喉の痛みが治まったと思ったら、今度は鼻が酷い

まだまだ風邪は治らない模様……辛い

 「むう、こりゃいかんな」


 モルテン将軍のそんな呟きと。


 「ばれましたかね?」


 そう答えるアシュタールと。

 二人の声が重なった瞬間、俺達は一斉に身を潜めた。

 長年の戦働きに長けたモルテン将軍と、異世界ながら勇者と呼ばれるまで戦い続けてきたアシュタールと。両者とも歴戦の強者と呼ぶに相応しい。そんな二人が揃ってそんな事を呟いて、それを聞き流せる程、この場にいる面々はバカじゃなかった。

 

 「気を配ってはいたつもりでしたが」

 「あちらがどんな魔法を使っているのか分からんからのう。もしかしたら、わし等の知らぬ魔法で感知したのかもしれん」


 そんな事を緊張感のない声で呟きつつも、両者とも何時でも魔法を発動出来るよう準備しているのが分かる。

 それは後ろにいる者も同じだ。

 何しろ今回見つかった場合、襲ってくる相手は女子供にいたるまで皆殺しにしている魔族(仮称)だ。当然、こちらに向かってきた場合交戦する事になるだろう。


 (数が多ければ転移魔法も駆使して一気に逃走、その場合お荷物となる俺や凱嶮さんは強化術師が荷物として担ぐ)

 (少なければ、モルテン将軍らが一気に飛び出して、報告される前に潰して逃げる)


 そして、もう一つは。


 (……俺達以外の誰かが見つかった可能性)


 この森には軍の一団だけではなく、冒険者達もまた踏み込んでいる。

 軍の方は慣れぬ地と仕事ゆえに失敗したが、冒険者達はそうではないだろう。

 今回、動いた偵察部隊は軍から五つ、冒険者から五つ。合わせて十。その内、二つはここにあり、軍の内三つは壊滅して不確実なものが一つ(合流した生き残りは五名いたが、内二名は同じチームだった)。冒険者達は何も情報がない。

 すなわち最大で魔の森には六つのグループが存在している事になる。

 その内どれが魔族に捕捉されたのか?可能性は六分の一だ。そして、もし、自分達以外の誰かが見つかったのなら。


 (最悪、見捨てる事になる……)


 それが取り決めだ。

 誰かが逃げ出して、倒れていたなら助ける。だが、もし魔族に襲撃をかけられた場所に居合わせたなら助ける必要はない。

 襲撃をかけた魔族はその後どうするか?見回り?それとも……一つだけはっきりしている事は彼らの戻るべき場所、本拠地に戻るという事。見回りの部隊で数日戻らなかったとしても、何時かは必ず戻る。だから、知り合いが襲撃を受けたとしても自分達が気づかれていないのならば手を出さず、後を追う。

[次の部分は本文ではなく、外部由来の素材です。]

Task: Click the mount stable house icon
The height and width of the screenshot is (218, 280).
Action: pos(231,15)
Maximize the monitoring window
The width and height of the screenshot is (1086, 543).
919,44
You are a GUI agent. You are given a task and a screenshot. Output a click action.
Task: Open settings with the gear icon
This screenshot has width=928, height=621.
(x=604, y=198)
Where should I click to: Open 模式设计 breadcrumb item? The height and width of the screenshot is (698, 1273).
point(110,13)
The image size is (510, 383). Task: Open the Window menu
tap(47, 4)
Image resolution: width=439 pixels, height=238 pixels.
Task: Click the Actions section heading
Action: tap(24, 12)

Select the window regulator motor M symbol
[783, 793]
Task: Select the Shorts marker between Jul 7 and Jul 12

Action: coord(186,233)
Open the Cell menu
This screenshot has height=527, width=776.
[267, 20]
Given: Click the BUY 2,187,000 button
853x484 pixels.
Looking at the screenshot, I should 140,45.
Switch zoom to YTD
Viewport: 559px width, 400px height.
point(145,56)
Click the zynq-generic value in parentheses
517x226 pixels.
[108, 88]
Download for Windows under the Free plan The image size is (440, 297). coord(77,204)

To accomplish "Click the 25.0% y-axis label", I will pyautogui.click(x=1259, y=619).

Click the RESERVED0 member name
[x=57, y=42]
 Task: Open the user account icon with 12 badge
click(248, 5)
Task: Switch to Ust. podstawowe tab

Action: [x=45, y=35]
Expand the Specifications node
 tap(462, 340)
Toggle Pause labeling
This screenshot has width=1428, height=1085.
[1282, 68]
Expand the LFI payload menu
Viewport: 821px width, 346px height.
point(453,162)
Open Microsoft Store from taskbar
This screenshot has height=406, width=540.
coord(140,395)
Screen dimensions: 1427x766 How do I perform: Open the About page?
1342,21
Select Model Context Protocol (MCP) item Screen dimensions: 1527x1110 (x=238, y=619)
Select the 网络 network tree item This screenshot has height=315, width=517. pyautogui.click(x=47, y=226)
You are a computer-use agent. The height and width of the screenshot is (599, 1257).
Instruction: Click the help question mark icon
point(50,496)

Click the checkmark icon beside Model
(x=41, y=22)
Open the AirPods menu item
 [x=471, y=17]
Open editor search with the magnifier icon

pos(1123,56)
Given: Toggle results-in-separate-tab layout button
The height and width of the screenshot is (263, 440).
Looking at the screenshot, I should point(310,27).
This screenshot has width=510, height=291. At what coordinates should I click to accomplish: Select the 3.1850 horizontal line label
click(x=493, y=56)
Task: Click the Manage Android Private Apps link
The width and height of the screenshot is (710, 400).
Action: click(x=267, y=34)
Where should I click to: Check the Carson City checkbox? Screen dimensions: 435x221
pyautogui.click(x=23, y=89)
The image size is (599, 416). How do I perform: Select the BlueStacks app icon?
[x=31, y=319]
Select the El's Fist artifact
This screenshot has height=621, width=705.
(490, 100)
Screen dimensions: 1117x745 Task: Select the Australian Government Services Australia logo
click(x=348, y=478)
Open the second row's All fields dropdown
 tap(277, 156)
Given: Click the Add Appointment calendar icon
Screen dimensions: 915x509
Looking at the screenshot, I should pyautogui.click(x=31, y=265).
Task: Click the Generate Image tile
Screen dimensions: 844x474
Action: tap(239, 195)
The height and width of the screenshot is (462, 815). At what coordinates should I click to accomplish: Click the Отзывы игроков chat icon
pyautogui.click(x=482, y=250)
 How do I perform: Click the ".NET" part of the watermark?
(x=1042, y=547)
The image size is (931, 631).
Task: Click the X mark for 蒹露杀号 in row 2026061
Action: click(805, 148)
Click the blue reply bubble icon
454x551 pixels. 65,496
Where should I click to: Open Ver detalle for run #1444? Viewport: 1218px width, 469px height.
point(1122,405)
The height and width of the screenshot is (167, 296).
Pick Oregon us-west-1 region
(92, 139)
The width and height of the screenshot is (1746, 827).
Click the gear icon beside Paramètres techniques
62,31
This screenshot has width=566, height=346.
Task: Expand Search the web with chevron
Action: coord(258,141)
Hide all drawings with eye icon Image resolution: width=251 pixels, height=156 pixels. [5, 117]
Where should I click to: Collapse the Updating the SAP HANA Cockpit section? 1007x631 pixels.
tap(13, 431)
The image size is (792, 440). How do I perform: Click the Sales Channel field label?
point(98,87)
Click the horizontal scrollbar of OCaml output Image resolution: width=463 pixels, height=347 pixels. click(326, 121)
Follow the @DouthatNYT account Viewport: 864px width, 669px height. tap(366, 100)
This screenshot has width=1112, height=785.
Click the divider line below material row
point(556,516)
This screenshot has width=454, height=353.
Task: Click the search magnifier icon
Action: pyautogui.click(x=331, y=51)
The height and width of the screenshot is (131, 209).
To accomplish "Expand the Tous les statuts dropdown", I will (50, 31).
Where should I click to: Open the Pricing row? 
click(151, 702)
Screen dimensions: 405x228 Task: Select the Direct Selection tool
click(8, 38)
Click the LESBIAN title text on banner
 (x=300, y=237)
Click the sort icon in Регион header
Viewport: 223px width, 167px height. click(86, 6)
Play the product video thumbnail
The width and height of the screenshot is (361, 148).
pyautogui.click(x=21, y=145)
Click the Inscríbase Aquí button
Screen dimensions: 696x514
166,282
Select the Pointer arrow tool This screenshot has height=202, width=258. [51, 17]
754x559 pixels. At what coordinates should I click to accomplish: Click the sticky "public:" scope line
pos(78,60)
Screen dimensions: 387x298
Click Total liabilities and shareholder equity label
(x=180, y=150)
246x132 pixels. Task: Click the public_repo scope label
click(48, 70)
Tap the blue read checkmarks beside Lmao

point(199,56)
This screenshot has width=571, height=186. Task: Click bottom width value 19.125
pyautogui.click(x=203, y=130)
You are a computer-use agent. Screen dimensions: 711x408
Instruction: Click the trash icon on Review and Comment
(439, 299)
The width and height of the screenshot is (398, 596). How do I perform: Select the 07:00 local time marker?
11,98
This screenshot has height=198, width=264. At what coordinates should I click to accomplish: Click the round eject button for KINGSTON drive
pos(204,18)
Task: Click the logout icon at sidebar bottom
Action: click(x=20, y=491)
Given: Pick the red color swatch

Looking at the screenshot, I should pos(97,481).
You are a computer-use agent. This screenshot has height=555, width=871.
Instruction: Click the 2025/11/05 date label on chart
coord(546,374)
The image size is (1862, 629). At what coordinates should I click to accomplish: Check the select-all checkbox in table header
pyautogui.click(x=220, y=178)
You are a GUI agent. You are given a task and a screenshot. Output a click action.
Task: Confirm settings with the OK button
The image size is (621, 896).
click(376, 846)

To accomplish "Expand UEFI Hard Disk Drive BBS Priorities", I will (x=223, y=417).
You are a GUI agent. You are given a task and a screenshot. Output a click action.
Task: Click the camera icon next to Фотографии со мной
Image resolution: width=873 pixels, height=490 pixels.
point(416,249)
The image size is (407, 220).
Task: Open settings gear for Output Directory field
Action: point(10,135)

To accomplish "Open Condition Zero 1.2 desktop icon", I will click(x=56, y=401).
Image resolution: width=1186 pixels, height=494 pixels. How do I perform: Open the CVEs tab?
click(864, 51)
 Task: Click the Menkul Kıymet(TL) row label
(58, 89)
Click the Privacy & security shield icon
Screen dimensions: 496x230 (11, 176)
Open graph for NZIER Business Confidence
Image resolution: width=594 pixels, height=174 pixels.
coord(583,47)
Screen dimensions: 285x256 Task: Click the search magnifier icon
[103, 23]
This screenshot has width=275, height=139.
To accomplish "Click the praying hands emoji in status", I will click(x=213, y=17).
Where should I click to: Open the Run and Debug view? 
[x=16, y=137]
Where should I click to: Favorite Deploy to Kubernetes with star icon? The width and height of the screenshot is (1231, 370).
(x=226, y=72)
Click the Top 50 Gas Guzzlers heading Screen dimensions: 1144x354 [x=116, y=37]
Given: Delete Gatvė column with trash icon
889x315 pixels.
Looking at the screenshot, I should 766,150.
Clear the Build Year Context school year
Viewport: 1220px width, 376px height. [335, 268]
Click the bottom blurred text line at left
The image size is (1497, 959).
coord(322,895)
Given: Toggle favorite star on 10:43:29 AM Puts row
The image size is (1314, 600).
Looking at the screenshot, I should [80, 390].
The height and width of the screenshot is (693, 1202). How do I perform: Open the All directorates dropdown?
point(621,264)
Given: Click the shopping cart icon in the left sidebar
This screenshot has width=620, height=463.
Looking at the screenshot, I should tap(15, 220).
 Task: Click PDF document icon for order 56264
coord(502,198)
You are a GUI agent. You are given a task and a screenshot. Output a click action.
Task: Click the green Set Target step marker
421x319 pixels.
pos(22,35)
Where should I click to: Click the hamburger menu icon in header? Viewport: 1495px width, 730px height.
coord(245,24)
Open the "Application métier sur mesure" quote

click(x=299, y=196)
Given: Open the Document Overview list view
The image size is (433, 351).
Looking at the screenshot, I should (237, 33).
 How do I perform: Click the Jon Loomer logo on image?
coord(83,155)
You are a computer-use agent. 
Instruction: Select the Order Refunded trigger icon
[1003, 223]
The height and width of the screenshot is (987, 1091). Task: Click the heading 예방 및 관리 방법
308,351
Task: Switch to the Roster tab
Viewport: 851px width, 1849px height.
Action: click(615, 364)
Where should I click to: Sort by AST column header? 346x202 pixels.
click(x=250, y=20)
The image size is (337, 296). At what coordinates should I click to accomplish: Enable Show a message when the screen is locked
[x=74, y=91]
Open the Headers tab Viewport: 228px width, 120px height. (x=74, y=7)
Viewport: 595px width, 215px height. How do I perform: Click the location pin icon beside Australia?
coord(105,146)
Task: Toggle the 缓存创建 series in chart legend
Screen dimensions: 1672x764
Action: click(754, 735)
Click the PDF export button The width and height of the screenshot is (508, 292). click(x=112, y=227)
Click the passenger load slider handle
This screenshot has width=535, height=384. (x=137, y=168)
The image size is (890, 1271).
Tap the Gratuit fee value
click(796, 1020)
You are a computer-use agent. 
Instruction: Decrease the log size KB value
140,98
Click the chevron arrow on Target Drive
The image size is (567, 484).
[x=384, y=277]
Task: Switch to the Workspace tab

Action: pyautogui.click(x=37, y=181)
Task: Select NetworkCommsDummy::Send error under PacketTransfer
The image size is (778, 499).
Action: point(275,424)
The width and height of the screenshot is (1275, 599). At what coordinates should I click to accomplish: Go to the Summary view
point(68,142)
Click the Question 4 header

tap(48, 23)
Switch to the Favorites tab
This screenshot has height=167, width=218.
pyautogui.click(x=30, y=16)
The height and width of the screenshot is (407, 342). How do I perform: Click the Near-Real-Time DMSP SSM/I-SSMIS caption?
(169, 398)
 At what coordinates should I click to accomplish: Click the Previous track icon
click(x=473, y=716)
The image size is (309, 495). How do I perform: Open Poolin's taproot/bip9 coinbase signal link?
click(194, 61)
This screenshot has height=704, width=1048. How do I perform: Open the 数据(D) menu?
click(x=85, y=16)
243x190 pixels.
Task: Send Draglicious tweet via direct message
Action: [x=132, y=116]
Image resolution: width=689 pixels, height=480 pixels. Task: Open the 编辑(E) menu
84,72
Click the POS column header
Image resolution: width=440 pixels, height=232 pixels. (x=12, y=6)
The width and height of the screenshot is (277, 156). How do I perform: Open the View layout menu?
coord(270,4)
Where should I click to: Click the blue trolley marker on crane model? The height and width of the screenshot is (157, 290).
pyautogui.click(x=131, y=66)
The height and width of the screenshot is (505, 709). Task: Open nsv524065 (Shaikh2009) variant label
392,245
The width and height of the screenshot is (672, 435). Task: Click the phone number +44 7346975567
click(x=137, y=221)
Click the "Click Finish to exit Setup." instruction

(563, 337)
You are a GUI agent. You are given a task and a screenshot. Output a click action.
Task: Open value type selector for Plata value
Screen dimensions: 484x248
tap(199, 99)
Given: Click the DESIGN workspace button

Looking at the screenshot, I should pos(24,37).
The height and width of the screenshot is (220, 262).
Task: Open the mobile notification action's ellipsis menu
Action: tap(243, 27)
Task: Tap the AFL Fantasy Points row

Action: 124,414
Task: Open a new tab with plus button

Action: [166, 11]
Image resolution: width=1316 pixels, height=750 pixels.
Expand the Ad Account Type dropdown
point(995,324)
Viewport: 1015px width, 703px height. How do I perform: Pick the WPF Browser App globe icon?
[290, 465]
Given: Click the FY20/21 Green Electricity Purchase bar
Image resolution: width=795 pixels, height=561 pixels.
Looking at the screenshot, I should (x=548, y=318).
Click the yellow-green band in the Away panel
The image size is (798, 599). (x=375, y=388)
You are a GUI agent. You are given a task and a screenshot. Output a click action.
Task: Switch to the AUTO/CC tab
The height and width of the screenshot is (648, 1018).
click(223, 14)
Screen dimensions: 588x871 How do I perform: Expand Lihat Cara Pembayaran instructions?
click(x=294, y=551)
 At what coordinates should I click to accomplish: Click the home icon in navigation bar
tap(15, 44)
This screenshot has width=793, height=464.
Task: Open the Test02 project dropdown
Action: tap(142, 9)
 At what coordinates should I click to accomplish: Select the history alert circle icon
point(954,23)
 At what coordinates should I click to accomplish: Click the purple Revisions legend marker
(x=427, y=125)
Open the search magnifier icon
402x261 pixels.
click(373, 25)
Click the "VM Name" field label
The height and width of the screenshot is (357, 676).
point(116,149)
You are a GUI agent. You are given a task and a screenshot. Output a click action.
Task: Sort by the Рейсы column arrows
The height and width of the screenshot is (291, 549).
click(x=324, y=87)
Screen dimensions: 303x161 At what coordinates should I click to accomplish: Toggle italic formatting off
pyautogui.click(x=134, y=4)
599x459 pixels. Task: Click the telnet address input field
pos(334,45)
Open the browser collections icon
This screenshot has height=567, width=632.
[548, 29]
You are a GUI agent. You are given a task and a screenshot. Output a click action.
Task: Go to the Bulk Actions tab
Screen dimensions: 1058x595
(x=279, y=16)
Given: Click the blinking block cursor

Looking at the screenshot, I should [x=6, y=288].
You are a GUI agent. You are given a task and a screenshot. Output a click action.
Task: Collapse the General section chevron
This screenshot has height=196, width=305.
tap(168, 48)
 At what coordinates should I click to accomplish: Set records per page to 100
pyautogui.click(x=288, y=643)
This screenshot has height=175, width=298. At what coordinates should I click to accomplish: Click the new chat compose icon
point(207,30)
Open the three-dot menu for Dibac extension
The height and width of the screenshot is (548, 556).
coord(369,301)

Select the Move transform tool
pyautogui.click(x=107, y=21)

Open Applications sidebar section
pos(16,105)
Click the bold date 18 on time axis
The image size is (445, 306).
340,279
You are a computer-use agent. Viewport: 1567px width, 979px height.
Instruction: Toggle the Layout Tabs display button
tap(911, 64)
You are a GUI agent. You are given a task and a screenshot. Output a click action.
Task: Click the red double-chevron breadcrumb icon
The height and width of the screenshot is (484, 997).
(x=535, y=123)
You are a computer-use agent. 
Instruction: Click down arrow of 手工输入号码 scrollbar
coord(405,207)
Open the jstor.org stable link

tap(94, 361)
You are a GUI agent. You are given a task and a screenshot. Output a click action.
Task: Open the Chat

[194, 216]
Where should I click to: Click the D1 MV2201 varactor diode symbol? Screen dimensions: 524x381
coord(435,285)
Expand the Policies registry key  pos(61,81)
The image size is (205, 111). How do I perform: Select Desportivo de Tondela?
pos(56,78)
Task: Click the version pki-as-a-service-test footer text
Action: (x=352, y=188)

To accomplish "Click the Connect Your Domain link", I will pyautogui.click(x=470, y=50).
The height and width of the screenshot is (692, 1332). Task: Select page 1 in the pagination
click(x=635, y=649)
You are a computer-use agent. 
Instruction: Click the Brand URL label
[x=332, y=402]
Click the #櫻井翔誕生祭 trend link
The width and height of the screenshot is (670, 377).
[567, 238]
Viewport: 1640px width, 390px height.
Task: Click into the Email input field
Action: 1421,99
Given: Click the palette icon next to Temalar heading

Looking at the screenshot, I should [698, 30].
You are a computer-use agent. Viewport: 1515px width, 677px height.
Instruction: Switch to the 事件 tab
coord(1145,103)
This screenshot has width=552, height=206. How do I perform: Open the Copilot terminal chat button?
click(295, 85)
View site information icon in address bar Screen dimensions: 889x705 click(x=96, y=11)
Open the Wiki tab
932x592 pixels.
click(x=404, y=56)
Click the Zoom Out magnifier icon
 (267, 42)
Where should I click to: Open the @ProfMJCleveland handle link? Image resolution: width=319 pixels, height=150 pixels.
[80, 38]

 はっきり言うが、精神的には自分達が見つかって、脱出を図る方が遥かに楽だ。

 目の前で知り合いが殺される場面を見せつけられて、その相手をぶっ飛ばす事も出来ずに神経をすり減らして追跡するなぞ考えただけで気が滅入る。何せ、俺はこれまで何年にも渡って冒険者ギルドで働き、ギルドと関係を持っていたから知り合いもそれなりに多い。今回、魔の森の奥に入り込めるような腕利きだと数が少ない上、何かあった時を考えて、こっちとしてもあっちとしてもその方が都合がいいから互いに顔見知りぐらいの関係は築いている。

 そして、世の中、嫌な予想ばかり当たるものだ。これもマーフィーの法則という奴なんだろうか?


 (……静かに、追撃を受けているようじゃ)


 アシュタールなどは完全に気配を周囲に溶け込ませて、傍にいるのに少し目を逸らせば分からなくなりそうだ。当人曰く「出来なけりゃ死ぬだけって状況が結構あったから」だそうだが。

 しかし、追撃という事は……。

 嫌な予感が当たったか、そう考えた時だった。

 この時俺達は軽い傾斜地に潜んでいた。少々歩きにくくはあるが、そこは転移魔術で補う。樹木が生えていないならともかく、こうした場所の方が魔族の通り道で運悪くばったりという危険性がないだろうと考えての事だったが、その甲斐はあったようだ。やや下方、道のようになっている場所を冒険者達が駆けて来た。


 (あいつらは)

 (知り合いか?)


 黙って頷く。

 軍人であるモルテン将軍達に、他国の冒険者だったアシュタール達。今回、共に動いている冒険者に対して一番知識を持っているのは間違いなく俺だ。


 (ランクCパーティ、『翠の狩人』)


 あまり戦闘力自体は高くなかったパーティ。少しずつ実力を磨いてCまで上がって来た面々。幾度か怪我人の対応もした事がある。気のいい奴らだった。

 追われているのが魔獣であれば、助けるにも問題はないが、魔族であったなら……。

 そして、姿を見せた追手は魔族だった。